● **Task objective**
Reproduce the entries below exactly, but only from the line containing "Επιστημονικά Links (761, 1910)" to the line containing "You are a GUI", inclusive.

++++ Records for this task ++++

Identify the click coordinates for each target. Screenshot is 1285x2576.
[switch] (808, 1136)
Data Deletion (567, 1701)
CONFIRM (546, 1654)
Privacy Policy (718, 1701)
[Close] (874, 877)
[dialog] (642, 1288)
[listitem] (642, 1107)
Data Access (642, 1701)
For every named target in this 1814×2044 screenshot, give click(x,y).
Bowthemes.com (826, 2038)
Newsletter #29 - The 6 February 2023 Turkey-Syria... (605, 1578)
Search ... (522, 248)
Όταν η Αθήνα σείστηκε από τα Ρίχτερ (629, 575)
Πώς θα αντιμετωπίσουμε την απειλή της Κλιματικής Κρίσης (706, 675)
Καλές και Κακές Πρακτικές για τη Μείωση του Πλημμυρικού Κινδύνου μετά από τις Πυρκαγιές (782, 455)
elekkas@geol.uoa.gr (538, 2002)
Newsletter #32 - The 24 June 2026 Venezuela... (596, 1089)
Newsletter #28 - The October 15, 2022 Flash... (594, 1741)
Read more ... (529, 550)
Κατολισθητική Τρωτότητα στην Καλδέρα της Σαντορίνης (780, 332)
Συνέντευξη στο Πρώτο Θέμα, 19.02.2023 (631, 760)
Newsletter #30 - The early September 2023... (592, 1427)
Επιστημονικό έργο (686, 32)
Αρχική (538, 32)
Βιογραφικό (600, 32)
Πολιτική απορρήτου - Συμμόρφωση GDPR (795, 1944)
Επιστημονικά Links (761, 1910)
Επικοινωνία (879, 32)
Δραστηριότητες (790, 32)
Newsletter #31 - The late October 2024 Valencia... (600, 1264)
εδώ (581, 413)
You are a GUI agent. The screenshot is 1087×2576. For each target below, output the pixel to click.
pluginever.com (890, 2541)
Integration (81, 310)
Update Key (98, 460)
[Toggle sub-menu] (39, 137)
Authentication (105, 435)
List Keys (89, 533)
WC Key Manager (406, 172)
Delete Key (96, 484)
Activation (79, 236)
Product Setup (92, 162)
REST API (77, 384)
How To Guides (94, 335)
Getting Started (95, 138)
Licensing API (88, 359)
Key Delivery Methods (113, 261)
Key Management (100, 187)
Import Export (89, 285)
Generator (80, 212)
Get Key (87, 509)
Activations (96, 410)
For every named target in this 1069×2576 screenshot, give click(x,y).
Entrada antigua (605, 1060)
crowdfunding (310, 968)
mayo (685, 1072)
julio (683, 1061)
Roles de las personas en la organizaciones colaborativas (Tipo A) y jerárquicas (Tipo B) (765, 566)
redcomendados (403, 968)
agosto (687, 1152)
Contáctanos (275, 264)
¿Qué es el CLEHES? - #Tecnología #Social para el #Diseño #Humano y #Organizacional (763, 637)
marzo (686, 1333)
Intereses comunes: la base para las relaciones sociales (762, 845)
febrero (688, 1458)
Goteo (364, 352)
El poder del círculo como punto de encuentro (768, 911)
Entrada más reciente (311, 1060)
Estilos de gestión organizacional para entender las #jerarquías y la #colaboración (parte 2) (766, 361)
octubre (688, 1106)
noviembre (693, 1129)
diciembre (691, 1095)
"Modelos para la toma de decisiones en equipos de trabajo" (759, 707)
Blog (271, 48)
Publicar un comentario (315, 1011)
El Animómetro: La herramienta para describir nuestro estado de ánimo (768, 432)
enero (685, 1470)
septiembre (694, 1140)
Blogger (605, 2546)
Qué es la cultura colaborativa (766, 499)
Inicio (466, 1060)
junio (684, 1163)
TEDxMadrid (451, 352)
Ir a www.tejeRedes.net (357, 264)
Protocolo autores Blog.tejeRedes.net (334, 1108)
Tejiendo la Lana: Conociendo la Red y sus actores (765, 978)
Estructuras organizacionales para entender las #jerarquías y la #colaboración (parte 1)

++++

● **Output**
Επιστημονικά Links (761, 1910)
Επικοινωνία (879, 32)
Δραστηριότητες (790, 32)
Newsletter #31 - The late October 2024 Valencia... (600, 1264)
εδώ (581, 413)
You are a GUI agent. The screenshot is 1087×2576. For each target below, output the pixel to click.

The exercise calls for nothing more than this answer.